Your task is to copy the stretch of lines in the records below that begins with the line containing "1280x2113 pixels." and ends with the line containing "The width and height of the screenshot is (1268, 799).", exactly as written, with nothing added.

Items from a dataset:
******

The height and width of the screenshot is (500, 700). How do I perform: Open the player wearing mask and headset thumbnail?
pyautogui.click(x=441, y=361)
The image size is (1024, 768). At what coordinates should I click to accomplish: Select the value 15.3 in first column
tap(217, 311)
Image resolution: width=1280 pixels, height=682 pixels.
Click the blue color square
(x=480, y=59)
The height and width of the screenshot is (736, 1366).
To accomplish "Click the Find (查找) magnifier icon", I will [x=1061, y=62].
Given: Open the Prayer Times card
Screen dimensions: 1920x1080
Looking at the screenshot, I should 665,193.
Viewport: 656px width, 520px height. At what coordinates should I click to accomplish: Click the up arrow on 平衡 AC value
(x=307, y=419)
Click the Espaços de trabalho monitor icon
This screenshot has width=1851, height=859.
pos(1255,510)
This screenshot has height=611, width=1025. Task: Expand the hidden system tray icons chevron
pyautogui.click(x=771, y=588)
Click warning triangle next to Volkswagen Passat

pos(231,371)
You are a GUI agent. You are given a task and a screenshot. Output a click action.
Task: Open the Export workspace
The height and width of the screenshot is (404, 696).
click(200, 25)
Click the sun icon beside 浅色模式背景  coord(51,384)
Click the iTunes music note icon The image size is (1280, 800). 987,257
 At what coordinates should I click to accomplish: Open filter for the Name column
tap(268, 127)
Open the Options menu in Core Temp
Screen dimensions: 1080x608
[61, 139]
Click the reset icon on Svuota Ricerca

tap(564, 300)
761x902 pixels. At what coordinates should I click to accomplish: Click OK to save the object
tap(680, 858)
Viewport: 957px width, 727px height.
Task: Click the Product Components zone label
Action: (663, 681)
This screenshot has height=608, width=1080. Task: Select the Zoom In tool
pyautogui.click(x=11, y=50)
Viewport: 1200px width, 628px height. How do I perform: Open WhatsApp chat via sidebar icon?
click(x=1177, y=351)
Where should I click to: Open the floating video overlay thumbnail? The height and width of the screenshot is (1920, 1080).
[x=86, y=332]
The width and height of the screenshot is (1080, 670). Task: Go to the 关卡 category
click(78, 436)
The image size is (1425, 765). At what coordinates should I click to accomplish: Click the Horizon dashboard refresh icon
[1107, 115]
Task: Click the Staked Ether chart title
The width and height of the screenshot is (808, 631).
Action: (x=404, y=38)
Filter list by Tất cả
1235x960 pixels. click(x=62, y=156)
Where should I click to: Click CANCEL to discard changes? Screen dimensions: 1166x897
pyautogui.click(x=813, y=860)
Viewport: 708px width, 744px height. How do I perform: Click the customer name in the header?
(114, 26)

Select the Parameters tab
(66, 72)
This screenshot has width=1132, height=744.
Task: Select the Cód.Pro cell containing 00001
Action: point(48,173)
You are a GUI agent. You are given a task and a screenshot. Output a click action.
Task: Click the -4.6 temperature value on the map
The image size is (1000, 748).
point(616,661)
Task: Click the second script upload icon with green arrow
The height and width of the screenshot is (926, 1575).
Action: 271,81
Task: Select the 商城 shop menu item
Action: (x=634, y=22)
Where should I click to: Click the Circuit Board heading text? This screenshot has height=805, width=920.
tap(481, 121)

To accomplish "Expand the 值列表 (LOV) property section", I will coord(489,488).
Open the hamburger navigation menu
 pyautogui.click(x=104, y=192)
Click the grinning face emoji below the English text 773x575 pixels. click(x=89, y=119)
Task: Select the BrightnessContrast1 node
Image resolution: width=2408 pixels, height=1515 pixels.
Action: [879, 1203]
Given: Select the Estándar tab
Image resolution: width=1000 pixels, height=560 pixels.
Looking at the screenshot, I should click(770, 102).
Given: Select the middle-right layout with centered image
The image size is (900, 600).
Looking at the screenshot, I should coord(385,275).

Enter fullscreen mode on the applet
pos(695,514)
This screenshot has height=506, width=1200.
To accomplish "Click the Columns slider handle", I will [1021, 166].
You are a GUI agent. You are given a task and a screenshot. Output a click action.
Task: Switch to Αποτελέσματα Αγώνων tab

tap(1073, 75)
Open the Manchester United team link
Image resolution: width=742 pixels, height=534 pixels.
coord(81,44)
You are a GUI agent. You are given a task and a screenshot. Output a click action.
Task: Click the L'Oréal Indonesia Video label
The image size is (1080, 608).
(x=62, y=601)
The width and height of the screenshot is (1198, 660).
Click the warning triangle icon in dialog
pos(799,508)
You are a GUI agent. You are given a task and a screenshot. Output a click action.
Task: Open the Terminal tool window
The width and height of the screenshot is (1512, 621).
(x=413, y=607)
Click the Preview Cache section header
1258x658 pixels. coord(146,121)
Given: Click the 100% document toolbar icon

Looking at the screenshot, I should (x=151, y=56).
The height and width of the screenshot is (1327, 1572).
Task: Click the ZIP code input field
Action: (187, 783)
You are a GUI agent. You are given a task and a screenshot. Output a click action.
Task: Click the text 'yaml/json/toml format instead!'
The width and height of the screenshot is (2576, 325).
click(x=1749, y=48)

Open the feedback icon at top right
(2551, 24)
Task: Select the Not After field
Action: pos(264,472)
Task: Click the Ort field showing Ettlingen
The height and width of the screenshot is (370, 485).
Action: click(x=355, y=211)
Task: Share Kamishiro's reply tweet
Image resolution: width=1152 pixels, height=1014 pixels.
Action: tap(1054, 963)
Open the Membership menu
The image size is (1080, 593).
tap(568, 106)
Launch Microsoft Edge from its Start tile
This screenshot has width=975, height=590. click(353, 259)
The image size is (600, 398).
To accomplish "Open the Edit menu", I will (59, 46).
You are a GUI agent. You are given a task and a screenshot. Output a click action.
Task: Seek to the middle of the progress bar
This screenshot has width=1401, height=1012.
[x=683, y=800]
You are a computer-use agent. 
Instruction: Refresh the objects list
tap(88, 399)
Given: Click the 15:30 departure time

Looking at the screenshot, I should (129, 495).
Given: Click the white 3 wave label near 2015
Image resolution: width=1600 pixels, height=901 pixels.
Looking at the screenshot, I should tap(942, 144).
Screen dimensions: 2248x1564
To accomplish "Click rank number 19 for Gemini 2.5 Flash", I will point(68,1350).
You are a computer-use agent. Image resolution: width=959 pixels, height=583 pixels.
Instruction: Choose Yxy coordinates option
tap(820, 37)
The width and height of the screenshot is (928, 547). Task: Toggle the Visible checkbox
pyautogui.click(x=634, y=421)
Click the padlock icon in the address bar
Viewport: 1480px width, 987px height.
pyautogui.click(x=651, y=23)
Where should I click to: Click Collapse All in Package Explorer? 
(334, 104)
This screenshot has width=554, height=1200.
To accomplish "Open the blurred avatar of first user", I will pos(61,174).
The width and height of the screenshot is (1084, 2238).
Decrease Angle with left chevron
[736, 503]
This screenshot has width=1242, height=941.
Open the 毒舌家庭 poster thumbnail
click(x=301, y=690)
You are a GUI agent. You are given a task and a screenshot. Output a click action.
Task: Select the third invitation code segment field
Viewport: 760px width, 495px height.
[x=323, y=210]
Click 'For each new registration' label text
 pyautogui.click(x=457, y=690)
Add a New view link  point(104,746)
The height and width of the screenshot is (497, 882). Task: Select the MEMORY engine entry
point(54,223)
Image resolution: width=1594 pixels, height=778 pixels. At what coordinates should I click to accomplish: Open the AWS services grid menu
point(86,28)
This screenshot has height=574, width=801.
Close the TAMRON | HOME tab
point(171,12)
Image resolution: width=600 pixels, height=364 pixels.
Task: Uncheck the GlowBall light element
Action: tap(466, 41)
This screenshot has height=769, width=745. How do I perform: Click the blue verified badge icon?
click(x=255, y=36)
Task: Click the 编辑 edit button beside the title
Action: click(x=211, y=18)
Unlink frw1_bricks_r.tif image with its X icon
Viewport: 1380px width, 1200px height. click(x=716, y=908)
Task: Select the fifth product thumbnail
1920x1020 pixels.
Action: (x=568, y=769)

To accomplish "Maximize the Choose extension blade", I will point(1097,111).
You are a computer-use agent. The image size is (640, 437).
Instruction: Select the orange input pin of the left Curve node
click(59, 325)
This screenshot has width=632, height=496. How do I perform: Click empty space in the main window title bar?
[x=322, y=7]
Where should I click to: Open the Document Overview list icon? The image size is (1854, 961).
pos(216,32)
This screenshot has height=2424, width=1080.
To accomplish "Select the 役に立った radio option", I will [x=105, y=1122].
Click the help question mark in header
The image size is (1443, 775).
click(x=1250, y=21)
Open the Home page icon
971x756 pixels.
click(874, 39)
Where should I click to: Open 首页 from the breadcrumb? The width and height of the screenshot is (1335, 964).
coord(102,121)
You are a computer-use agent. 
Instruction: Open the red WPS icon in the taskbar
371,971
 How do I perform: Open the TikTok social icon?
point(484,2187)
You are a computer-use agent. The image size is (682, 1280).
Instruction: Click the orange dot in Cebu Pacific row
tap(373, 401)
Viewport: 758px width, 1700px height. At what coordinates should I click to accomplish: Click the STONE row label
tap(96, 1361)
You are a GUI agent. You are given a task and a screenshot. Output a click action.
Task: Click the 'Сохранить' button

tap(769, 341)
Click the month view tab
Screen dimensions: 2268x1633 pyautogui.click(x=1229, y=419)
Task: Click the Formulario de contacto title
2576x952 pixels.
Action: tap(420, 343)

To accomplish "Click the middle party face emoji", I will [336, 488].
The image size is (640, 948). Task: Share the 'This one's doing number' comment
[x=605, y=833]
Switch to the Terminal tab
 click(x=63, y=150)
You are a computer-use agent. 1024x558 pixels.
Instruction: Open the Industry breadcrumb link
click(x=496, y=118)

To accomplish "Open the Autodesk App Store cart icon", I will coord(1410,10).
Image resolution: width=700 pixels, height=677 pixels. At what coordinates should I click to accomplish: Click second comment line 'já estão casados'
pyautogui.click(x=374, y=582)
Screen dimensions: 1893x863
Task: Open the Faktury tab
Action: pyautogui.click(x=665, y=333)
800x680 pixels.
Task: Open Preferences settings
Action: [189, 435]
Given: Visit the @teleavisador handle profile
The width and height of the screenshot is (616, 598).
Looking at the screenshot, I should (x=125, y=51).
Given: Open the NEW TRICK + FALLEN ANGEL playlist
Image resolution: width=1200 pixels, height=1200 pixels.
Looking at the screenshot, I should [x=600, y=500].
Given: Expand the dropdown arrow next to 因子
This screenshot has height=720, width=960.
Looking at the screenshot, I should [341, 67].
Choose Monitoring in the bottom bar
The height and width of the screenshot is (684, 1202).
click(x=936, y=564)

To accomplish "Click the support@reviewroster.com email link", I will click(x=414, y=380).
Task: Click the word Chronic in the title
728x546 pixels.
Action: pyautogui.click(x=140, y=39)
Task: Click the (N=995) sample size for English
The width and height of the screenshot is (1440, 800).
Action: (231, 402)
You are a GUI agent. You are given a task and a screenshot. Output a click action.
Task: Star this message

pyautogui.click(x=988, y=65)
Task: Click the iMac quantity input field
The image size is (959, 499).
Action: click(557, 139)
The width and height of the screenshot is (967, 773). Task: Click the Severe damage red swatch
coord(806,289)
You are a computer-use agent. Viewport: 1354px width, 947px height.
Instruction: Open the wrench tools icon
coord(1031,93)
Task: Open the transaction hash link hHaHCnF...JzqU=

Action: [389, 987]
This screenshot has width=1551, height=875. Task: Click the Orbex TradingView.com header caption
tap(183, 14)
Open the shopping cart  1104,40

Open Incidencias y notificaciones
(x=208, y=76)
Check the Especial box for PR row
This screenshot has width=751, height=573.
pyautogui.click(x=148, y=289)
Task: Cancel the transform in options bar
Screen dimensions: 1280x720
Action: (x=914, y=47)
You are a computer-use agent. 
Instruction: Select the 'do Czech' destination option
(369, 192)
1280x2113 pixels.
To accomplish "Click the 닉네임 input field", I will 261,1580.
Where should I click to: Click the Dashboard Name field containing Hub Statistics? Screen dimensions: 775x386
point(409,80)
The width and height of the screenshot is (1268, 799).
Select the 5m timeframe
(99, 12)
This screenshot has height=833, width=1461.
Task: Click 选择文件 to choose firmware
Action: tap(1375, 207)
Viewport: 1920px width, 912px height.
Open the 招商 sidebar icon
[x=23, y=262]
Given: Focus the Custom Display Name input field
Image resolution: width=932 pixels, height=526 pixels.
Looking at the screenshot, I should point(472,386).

******

* [Output of the exercise]
1280x2113 pixels.
To accomplish "Click the 닉네임 input field", I will 261,1580.
Where should I click to: Click the Dashboard Name field containing Hub Statistics? Screen dimensions: 775x386
point(409,80)
The width and height of the screenshot is (1268, 799).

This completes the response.